• EXERCISE INSTRUCTIONS
Go through the entries below and copy each line containing the word "Click".

== SOURCE MATERIAL ==

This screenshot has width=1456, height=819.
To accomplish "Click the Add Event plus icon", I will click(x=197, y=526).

===
== SOURCE MATERIAL ==

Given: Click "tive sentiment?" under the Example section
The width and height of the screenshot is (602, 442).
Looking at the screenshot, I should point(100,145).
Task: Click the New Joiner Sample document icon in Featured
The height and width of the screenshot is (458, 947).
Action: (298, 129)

===

• REPLY
To accomplish "Click the Add Event plus icon", I will click(x=197, y=526).
Given: Click "tive sentiment?" under the Example section
Task: Click the New Joiner Sample document icon in Featured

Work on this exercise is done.